When the Universal Declaration becomes a rationale for interventionism in the world we presently live in this actually literally ensures that double standards will be applied. Yes, ironic, isn't it, since presumably such "double standards" from "indulgent" anti-militarist lefties like me make the authors cry salty tears.

Why does drawing an interventionist stance from the Declaration ensure double standards? Because violations of the Declaration are ubiquitous and even the most muscular of the so-called "muscular liberals" lacks the resources and will to make war on the whole planet (you know, for the kids!), hence the Declaration immediately becomes a selective pretext for war-adventuring exacerbated by the inevitable ambiguities and abuses and questionable alliances inherent in the "fog of war" to be followed, as the night does the day, by war-profiteering for the rich and radicalization among the poor who take the brunt of war catastrophe and provide the grounds for the next round of war.

Yes, "understanding" is indeed the enemy of the war-makers. In the era of suitcase nukes, bioengineered pathogens, and netwar we honestly can no longer afford to indulge the inferiority complexes of men in power who want to prove what tough-guys they are by airily defending mass-murder as "just war." I hope the authors turn their attention now to the hard work implied in their attitude toward International Labor Organization standards and leave the war-mongering to the right wingnuts where it belongs.

Tom FitzGerald said...

Mike:

The anti-science left is just as dangerous as Christian and Muslim fundamentalists?

They're irritating and all, but I don't see left luddites blowing up abortion clinics or the World Trade Center or anything. Just writing windy manifestos, maybe torching an SUV dealership. Not the most commendable stuff, but hardly in the same league--hardly in the same SPORT--with religious terrorisms. (Or with the perfectly rationalized techno-violence of modern war-machines.)

I think conflating the annoying with the dangerous is unhelpful.

■ Work request 1
Translate this sentence from the comments on interventionism into Spanish: "I think conflating the annoying with the dangerous is unhelpful."
■ Work request 2
In the comments on interventionism, what is "understanding" said to be the enemy of?
■ Work request 3
Print everything in the comments on interventionism from "The anti-science left" down to "dangerous is unhelpful.".

(Records from a collection)
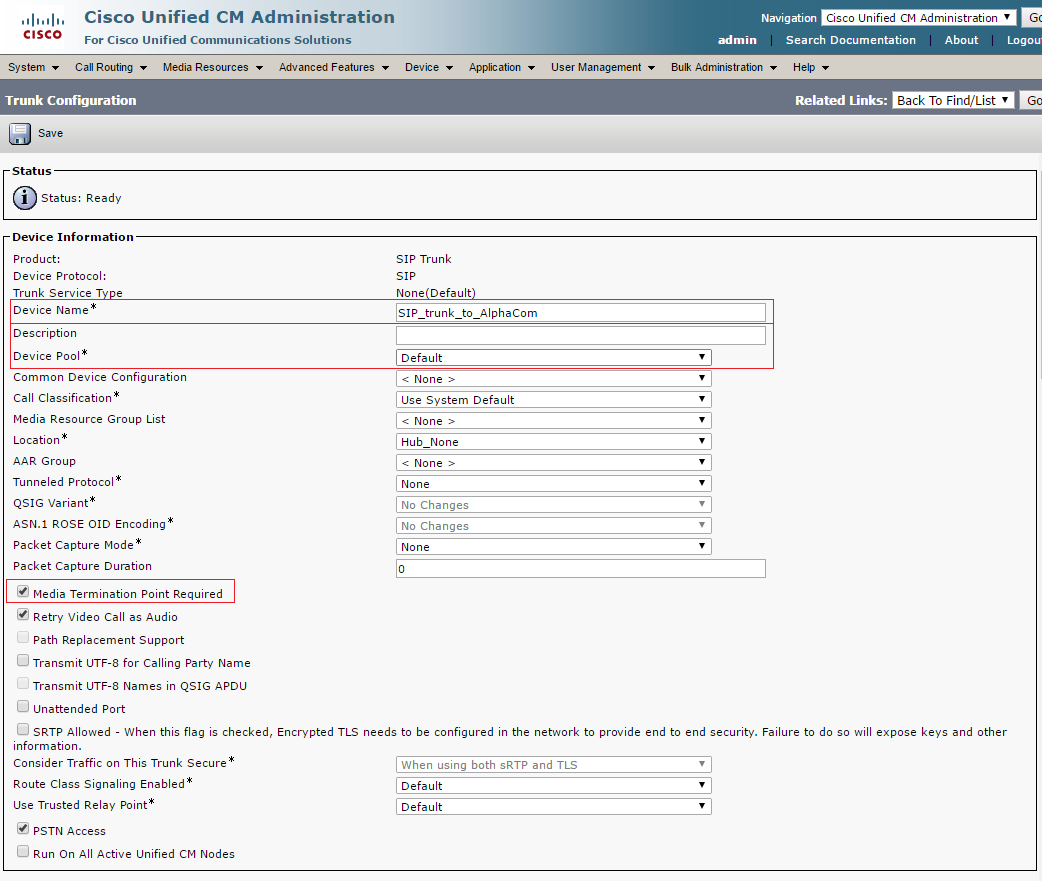Click the Status info icon

click(x=25, y=198)
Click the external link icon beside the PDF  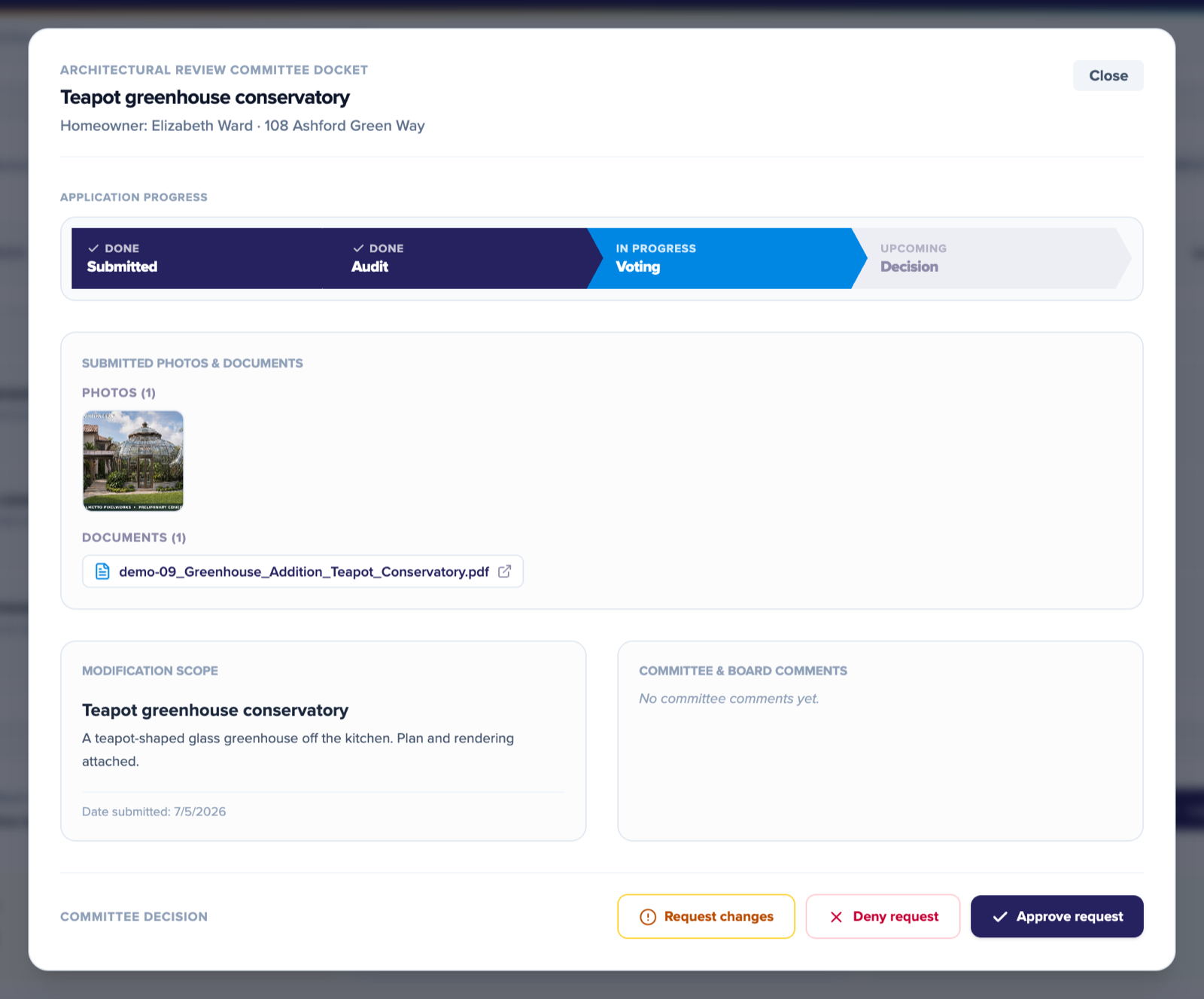click(504, 571)
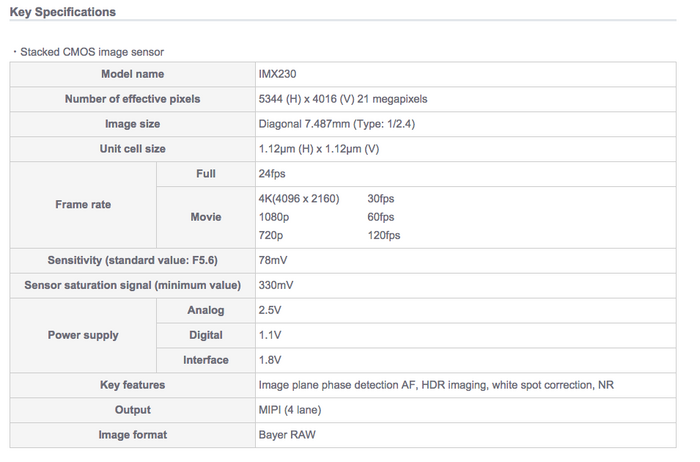This screenshot has width=700, height=462.
Task: Click the Unit cell size header
Action: [x=132, y=149]
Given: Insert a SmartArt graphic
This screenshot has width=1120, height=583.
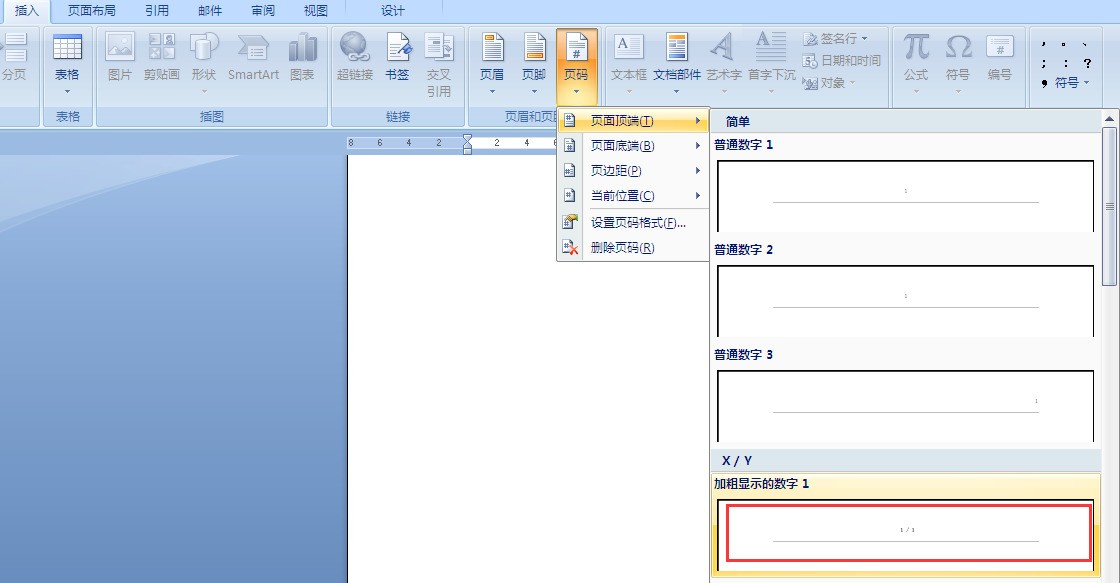Looking at the screenshot, I should 253,62.
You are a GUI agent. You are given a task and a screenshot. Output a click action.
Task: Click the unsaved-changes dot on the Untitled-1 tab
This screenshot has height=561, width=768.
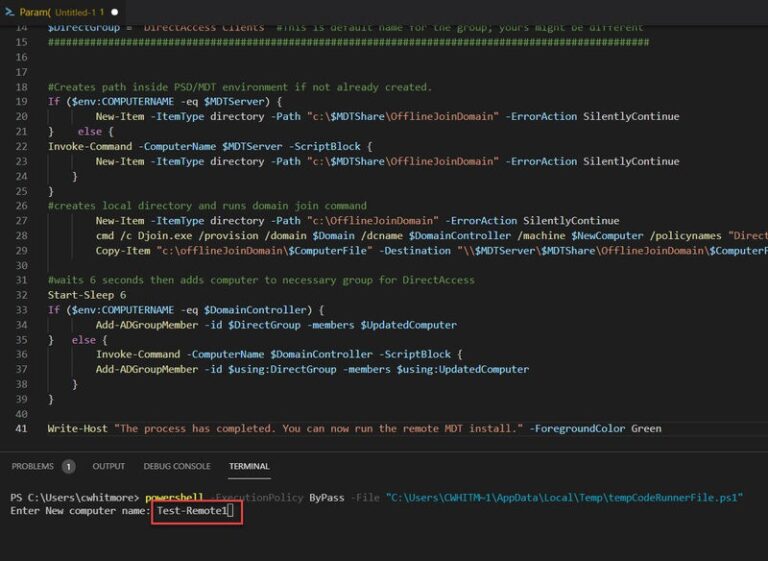click(x=115, y=11)
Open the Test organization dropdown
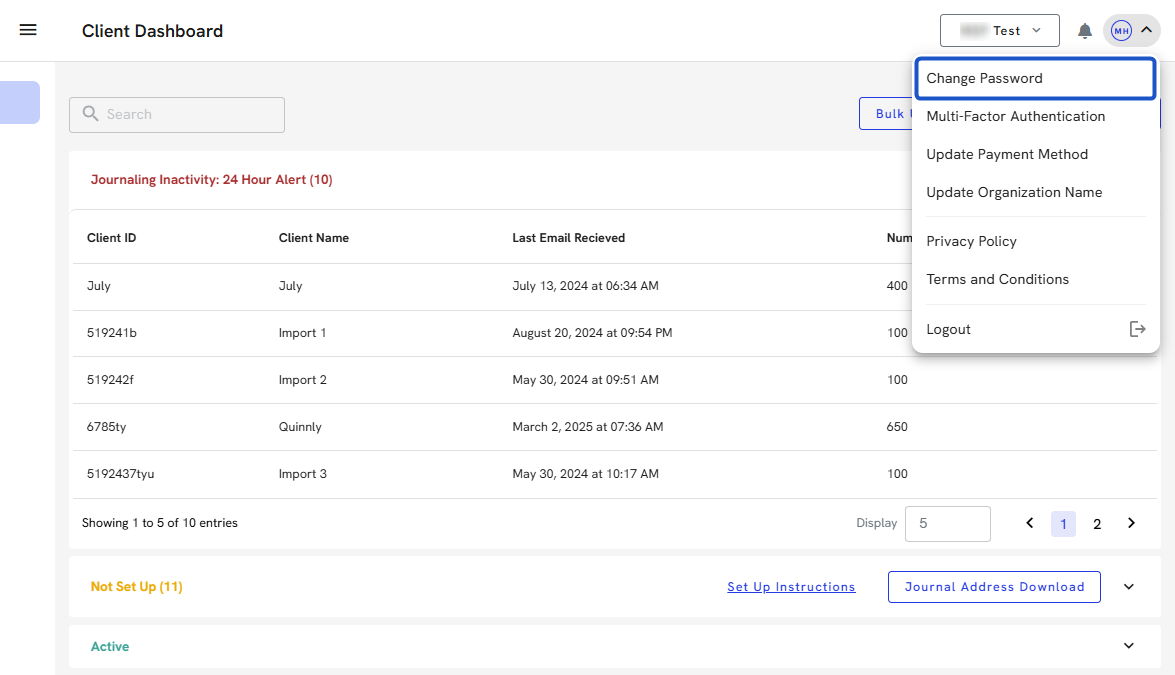The height and width of the screenshot is (675, 1175). point(999,31)
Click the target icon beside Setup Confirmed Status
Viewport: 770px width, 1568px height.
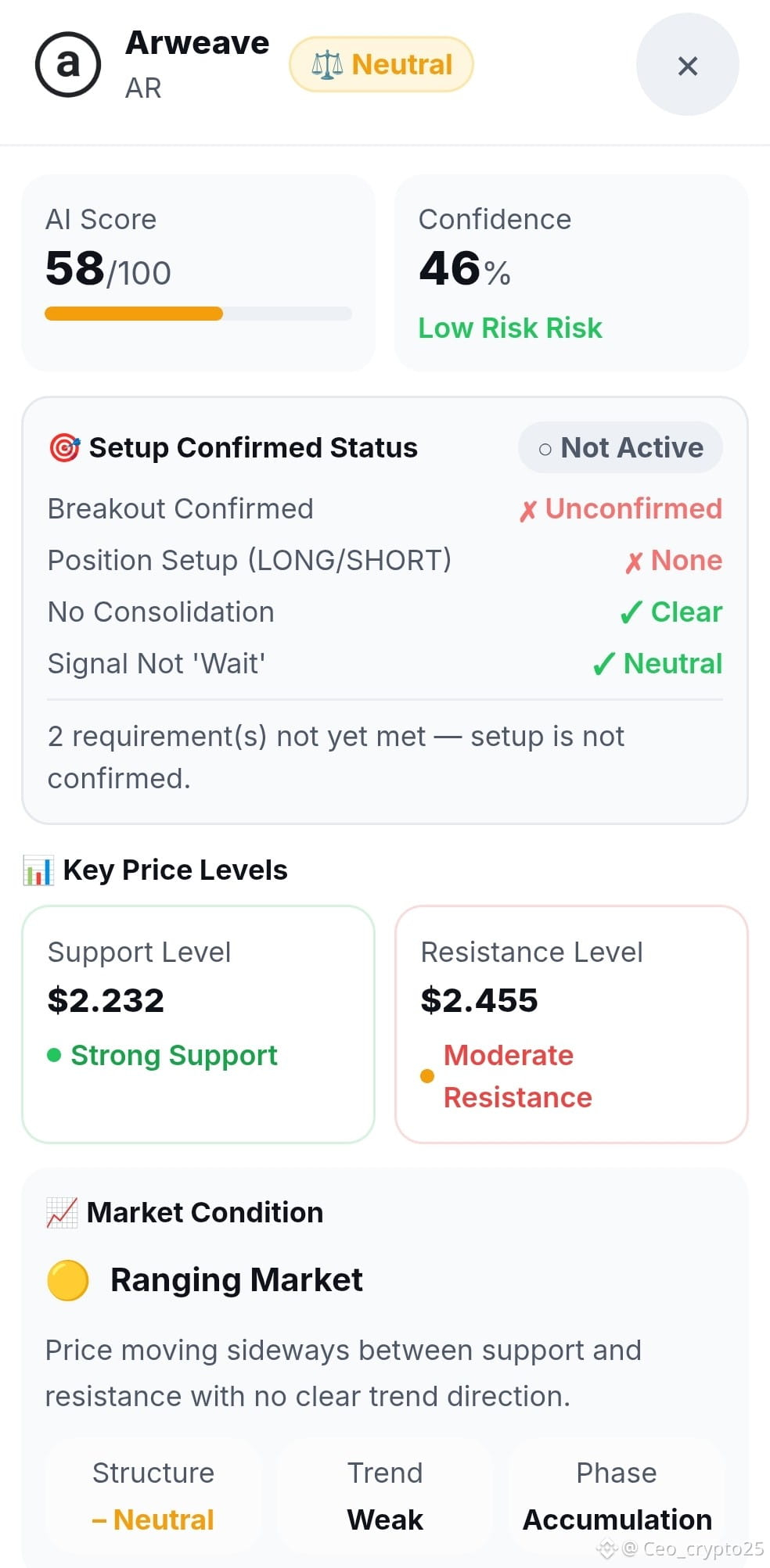64,448
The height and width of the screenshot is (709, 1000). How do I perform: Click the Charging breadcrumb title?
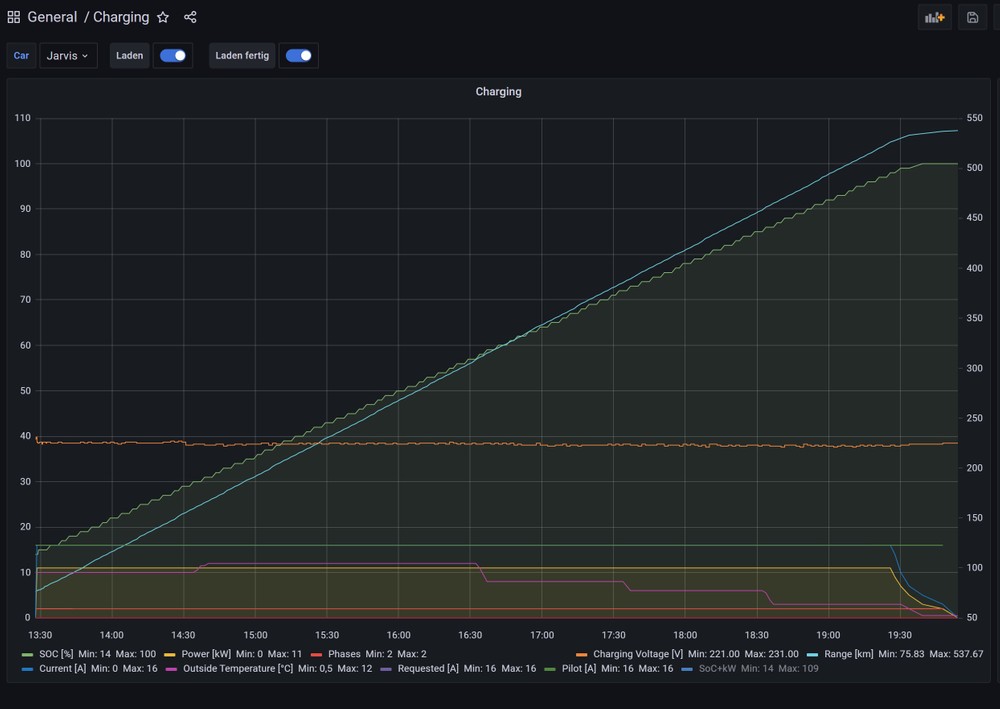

■ Final answer 1
Creo que confundir lo molesto con lo peligroso no es útil.

■ Final answer 2
The war-makers.

■ Final answer 3
The anti-science left is just as dangerous as Christian and Muslim fundamentalists?

They're irritating and all, but I don't see left luddites blowing up abortion clinics or the World Trade Center or anything. Just writing windy manifestos, maybe torching an SUV dealership. Not the most commendable stuff, but hardly in the same league--hardly in the same SPORT--with religious terrorisms. (Or with the perfectly rationalized techno-violence of modern war-machines.)

I think conflating the annoying with the dangerous is unhelpful.